WHAT YOU ARE ASKED TO DO: Please take the lines from the one holding "Image resolution: width=869" through the one holding "This screenshot has height=312, width=737." in the data below and copy them exactly.

Dataset entries:
Start of Block

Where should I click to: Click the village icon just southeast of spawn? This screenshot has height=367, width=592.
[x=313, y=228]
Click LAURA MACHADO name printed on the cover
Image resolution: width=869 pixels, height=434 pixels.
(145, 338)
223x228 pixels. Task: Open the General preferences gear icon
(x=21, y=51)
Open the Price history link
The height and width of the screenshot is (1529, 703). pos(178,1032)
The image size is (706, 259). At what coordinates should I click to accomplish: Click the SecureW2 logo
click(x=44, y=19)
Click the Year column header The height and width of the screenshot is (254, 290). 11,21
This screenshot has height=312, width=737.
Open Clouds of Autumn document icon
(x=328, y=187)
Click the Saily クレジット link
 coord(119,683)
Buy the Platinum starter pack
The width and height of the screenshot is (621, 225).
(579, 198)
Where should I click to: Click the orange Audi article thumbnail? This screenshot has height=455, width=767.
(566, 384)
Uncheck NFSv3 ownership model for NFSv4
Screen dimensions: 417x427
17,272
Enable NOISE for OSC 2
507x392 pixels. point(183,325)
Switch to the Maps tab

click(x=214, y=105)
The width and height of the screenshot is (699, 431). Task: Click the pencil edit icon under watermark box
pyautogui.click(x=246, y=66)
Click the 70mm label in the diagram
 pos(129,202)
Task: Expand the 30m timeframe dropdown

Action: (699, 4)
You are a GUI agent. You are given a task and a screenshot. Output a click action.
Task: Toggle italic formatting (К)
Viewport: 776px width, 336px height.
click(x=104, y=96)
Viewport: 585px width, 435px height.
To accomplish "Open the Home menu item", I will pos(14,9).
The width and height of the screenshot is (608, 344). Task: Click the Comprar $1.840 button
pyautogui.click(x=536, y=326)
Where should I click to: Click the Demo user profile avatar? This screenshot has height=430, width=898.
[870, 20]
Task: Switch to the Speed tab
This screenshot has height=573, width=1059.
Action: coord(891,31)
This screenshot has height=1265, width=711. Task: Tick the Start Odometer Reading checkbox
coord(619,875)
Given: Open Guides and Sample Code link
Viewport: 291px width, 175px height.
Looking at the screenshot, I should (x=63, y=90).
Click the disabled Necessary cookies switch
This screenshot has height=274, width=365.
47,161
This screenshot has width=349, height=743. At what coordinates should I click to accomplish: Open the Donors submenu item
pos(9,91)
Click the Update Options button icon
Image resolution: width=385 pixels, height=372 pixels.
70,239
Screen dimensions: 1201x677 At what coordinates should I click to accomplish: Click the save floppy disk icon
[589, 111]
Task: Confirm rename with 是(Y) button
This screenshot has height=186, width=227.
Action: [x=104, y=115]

End of Block

RESPONSE TO THE TASK:
Image resolution: width=869 pixels, height=434 pixels.
(145, 338)
223x228 pixels. Task: Open the General preferences gear icon
(x=21, y=51)
Open the Price history link
The height and width of the screenshot is (1529, 703). pos(178,1032)
The image size is (706, 259). At what coordinates should I click to accomplish: Click the SecureW2 logo
click(x=44, y=19)
Click the Year column header The height and width of the screenshot is (254, 290). 11,21
This screenshot has height=312, width=737.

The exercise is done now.